The RA have stated that this is; “An exciting opportunity to view the rich diversity of the work of and artistic disciplines, providing a snapshot of the Royal Academy today. The event was Co-ordinated by Allen Jones RA, the exhibition is held in the galleries at 6 Burlington Gardens. Lord Poltimore of Sotheby’s was at the podium and the remaining works will be available to purchase throughout the run of the exhibition. This is the first time in which the Royal Academicians have exhibited exclusively together”.
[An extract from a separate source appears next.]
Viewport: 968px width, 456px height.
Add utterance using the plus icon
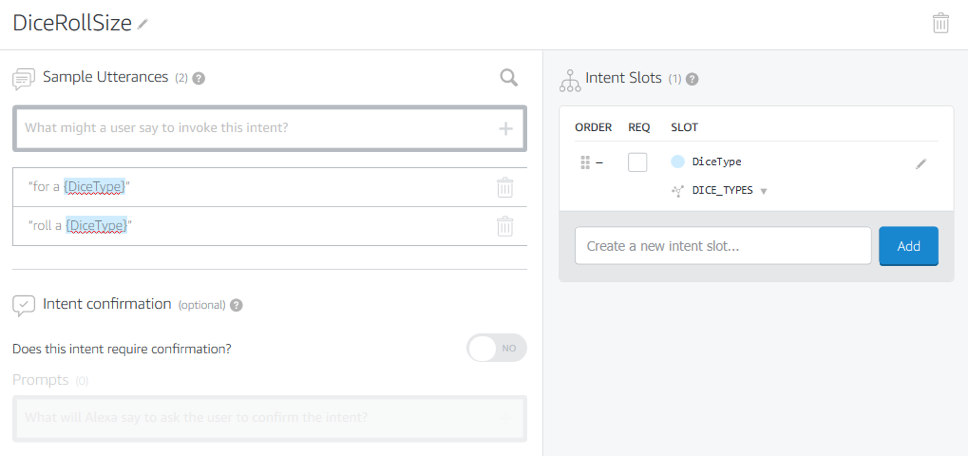coord(505,128)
Eighty Royal Academicians of them eminent practising artists or architects are included in the sale. The membership also includes Senior Royal Academicians (those over the age of seventy-five) and Honorary Royal Academicians, who are elected by the Royal Academy’s General Assembly. RA Now includes work by 121 Academicians including Tracey Emin, Norman Foster, Antony Gormley, David Hockney, Allen Jones, Anish Kapoor, Christopher Le Brun, Richard Long, Jenny Saville and Richard Rogers. International Honorary Royal Academicians showing work include Frank Gehry, Anselm Kiefer, Mimmo Paladino and Ed Ruscha.
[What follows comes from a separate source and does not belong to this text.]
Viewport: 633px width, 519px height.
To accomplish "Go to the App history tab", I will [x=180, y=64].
Christopher Le Brun, President of the Royal Academy, said, “This is a unique opportunity to view and buy significant works donated by renowned artists. The money raised from the auction and sale of these works will go towards the Burlington Project, the Royal Academy’s most important development since its move to Burlington House in 1868. The Burlington Project’s aim is to make the Academy the leading international centre for visual culture for the twenty-first century, offering an independent voice for art and artists. The participation of the Royal Academicians in RA Now shows the depth of their support for this project.”